News

    Basic Sciences: Proteomics

     

    Prof. Dr. Dr. F. Grus, PhD, MD

    Dr. N. Perumal, PhD

    Dr. C. Schmelter, PhD

    Dr. V. Beutgen, PhD

    J. Heyne, M.Sc.

    K. Träger, M. Sc., MTA

    B. Haberkamp, Dipl. Biol., MTA

     

    Protein-Profiling

    The up- and down regulation of proteins can provide important informations about disease processes and can lead to a better understanding of the pathogenesis. This process might identify important biomarkers of the disease and thus will lead to predictive medicine.

    Beside conventional two-dimensional electrophoresis, our group is using the Seldi-TOF (surface enhanced laser desorption and ionization in time-of-flight mass spectrometry) ProteinChip. Furthermore, we have state-of-the technologies in our proteomics unit in our lab. This includes a Maldi-TOFTOF (Bruker Ultraflex), different robots for sample preparation, HPLC and nano-HPLC systems coupled to automated Maldi-Target spotting, and Protein Microarrayer.
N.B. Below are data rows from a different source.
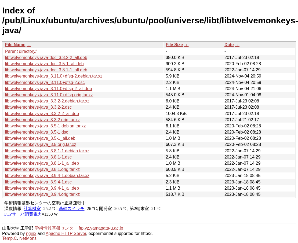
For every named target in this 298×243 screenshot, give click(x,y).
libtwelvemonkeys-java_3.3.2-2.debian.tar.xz (47, 101)
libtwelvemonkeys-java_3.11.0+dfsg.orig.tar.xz (49, 95)
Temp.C (9, 238)
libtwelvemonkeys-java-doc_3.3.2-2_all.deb (46, 57)
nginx (31, 233)
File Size (174, 44)
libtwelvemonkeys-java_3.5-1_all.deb (40, 138)
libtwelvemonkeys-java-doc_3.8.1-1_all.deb (46, 70)
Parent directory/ (21, 51)
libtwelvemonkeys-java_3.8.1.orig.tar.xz (42, 169)
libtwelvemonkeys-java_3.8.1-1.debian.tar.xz (47, 151)
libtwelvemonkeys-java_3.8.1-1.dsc (38, 157)
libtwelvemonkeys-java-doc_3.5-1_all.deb (44, 63)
    In current projects we are using this technology to find biomarkers in other diseases than dry-eye like glaucoma, AMD etc., and to assess the side-effects of local eye medications e.g. lumbrificants, the effects of contact lenses on the tear film, and to test cosmetics for possible side effects on the tear film and ocular surface.

     

    Technology

    Previous studies demonstrated that the electrophoretic analysis of tear proteins is able to detect differences in the tear protein profiles between patients suffering from dry-eye syndrome and healthy subjects. The electrophoretic gels were digitized, the peak volumes quantified and furthermore analyzed by multivariate statistics and artificial neural networks. In these studies, the detection of dry-eye syndrome based on the specific electrophoretic patterns was demonstrated to be superior to detection by clinical standard tests e.g. Schirmer test (BST) and break-up time (BUT). Furthermore, altered protein profiles in tear can not only be found in dry-eye, but in some other ocular and systemic diseases e.g. diabetes mellitus and other factors that might interfere with the ocular surface e.g. contact lenses and smoking.
    All these studies provide evidence that specific proteins or peptides in tear film can be used as diagnostic biomarkers for dry-eye, ocular surface diseases, and even systemic disease states such as diabetes mellitus.
    The investigation of tear film proteins was not only limited to one-dimensional electrophoretic techniques. In other studies, the tear film proteins were extensively analyzed by high-performance liquid chromatography, two-dimensional electrophoretic approaches, or other chromatographic tests . 2D electrophoresis is a big step forward in proteome research because it offers a much better protein separation compared to 1D electrophoresis. In the first dimension the proteins migrate to their isoelectric point that is specific for each protein. In the second dimension the isoelectrically focused proteins are segregated according to their molecular weights. Using this technology, it was possible to analyze and quantify single proteins in tear film and to establish a tear film protein map.
    However, the two-dimensional electrophoretic analysis of proteins is very time-consuming and often reveals problems in reproducibility. This is particularly important when this technique is used for mass screening of samples in clinical routine. To eliminate gel-to-gel variations, very complex and tedious anti-smiling and alignment procedures must be performed to ensure the quality of the spot matching process. Furthermore, the sensitivity of this method limits the analysis to proteins being larger than approximately 8 to 10 kDa.

     

    Literature:

    Funke S, Azimi D, Wolters D, Grus FH, Pfeiffer N (2012) Longitudinal analysis of taurine induced effects on the tear proteome of contact lens wearers and dry eye patients using a RP-RP-Capillary-HPLC-MALDI TOF/TOF MS approach. J Proteomics 75:3177-3190.

    Grus FH, Joachim SC, Pfeiffer N (2007) Proteomics in ocular fluids. Proteomics Clin Appl 1:876-888.

     Grus FH, Podust VN, Bruns K, Lackner K, Fu S, Dalmasso EA, Wirthlin A, Pfeiffer N (2005) SELDI-TOF-MS ProteinChip array profiling of tears from patients with dry eye. Invest Ophthalmol Vis Sci 46:863-876.

    Grus FH, Joachim SC, Pfeiffer N. Analysis of complex autoantibody repertoires by surface-enhanced laser desorption/ionization-time of flight mass spectrometry. Proteomics. 2003;3:957-61.